City Sues Over Lack of Tobacco Warnings


The city of Los Angeles has teamed up with a private law firm to sue 16 tobacco companies it claims are violating California law by not warning consumers of risks from secondhand smoke, officials announced Wednesday.

City Atty. Jim Hahn said civil penalties that could exceed $2.5 billion are being sought in the lawsuit--which also seeks to force cigarette and cigar makers to comply with Proposition 65 by giving a “clear warning” of the dangers of breathing secondhand smoke. The warnings would probably appear on TV, if the city prevails.

The Superior Court lawsuit alleges that the companies are violating the 11-year-old initiative statute, which requires businesses to give warnings if they expose individuals to chemicals that can cause cancer or birth defects.

Named as defendants are Philip Morris Inc., Consolidated Cigar Corp., Liggett Group Inc., Pinkerton Tobacco Co., Swisher International Group Inc., Brown & Williamson Tobacco Corp., Lorillard Tobacco Co., American Tobacco Co., R.J. Reynolds Tobacco Co., 800-JR Cigar Inc., General Cigar Co., Havatampa Inc., John Middleton Inc., Lane Ltd., U.S. Tobacco Co. and Cuban Cigar Factory Inc.


Tobacco industry lawyers were waiting Wednesday to examine the lawsuit. But several tobacco company spokesmen suggested that Los Angeles’ case may not get far.

“Federal law is quite clear about the warnings that have to go on cigarette advertising and packaging and we are in total compliance with federal law, which we believe takes precedence over Proposition 65,” said Seth Moskowitz, an R.J. Reynolds representative.
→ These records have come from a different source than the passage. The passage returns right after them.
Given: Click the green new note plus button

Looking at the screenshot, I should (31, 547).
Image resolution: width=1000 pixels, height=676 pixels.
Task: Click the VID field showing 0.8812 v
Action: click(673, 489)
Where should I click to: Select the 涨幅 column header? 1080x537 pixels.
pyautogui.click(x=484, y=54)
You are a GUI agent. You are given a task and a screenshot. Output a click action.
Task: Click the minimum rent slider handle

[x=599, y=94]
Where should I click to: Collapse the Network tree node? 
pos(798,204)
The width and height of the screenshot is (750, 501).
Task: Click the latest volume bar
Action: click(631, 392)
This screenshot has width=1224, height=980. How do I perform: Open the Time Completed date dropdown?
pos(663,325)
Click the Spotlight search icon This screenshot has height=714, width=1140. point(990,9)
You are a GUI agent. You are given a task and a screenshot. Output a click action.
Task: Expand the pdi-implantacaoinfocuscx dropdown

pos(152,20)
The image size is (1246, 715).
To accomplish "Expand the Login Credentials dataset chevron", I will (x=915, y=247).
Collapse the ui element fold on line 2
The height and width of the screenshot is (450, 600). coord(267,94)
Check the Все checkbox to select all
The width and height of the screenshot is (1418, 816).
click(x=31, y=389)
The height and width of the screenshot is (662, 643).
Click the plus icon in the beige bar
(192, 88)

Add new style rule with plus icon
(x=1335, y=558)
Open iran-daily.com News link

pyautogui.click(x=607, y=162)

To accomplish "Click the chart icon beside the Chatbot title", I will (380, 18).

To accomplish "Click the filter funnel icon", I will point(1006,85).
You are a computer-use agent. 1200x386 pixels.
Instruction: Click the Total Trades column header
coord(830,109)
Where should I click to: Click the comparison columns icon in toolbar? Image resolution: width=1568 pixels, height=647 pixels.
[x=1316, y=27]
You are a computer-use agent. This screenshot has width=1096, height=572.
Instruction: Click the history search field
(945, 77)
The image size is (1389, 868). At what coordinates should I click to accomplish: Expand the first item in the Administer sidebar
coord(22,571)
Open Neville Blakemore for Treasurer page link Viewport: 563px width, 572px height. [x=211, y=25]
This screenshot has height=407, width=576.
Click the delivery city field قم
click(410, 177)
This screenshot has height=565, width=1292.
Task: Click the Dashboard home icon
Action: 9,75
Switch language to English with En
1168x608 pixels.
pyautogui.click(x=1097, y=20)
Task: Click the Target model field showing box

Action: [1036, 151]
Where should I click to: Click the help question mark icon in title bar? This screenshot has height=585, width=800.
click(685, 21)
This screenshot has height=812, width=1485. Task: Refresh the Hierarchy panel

Hahn said secondhand smoke, also known as environmental tobacco smoke, contains as many as 46 hazardous chemicals.

He said studies by state and federal environmental officials have concluded that the smoke is responsible in California each year for as many as 2,200 children being born with below-normal birth weights, as well as 36,000 cases of lower respiratory illness in children under 18.


The lawsuit seeks penalties of $2,500 per person per day. The estimate of a potential $2.5-billion penalty assessment is based on a state study that established the number of nonsmokers exposed on a daily basis to secondhand smoke, Hahn said.

The downtown law firm of Preston Gates & Ellis will handle the case on a contingency basis--collecting up to 20% of whatever is awarded. The city does not stand to financially profit from the lawsuit; the bulk of the money would probably be earmarked for advertising on the dangers of secondhand smoke.

“There will be no cost to the city,” promised Hahn.

The nonprofit American Environmental Safety Institute, also a plaintiff in the case, additionally has alleged that 14 retail chains violate state health and safety laws by selling tobacco products without displaying specific Proposition 65 warnings.


Lawyer Roger Carrick of Preston Gates praised Hahn for being “the first prosecutor in the U.S. to take on secondhand smoke” in a lawsuit.

“We don’t know what we’ll get paid under contingency,” Carrick told reporters in Hahn’s office. “But it’s certainly great being part of this team.”

The suit, filed late Tuesday “on behalf of the people of the state of California,” raised hackles at another law firm, however.

San Francisco lawyer Eric Somers said he sent a letter of intent May 26 to Hahn and other local city attorneys and district attorneys stating that he planned to sue tobacco companies over secondhand smoke on behalf of a Lake Tahoe man if the state attorney general’s office didn’t sue under provisions of Proposition 65 before that.


“A lot of the language in their lawsuit comes verbatim out of our notice. I think it’s no coincidence. They’re taking our case,” Somers charged late Wednesday.

Carrick declined comment. But Deputy City Atty. Vince Sato denied anyone stole Somers’ case.

“We’ve been planning this since March,” Sato said. “We did not use any of their language.”

Tobacco industry representatives questioned whether the state court has jurisdiction over the issue.


Joe Helewicz, spokesman for Brown & Williamson, said, “Congress has not mandated us to put warnings on about secondhand smoke. There is no federal regulation relating to environmental tobacco smoke.”

David Baker, co-owner of San Diego-based Cuban Cigar Factory, said Proposition 65 warnings were posted at his factory and at its three retail stores after Somers sent him a copy of his May 26 notice. He said his 5-year-old company should not have been named in the lawsuit.

“We haven’t been in business long enough for [health] effects of our secondhand smoke to be felt,” Baker said.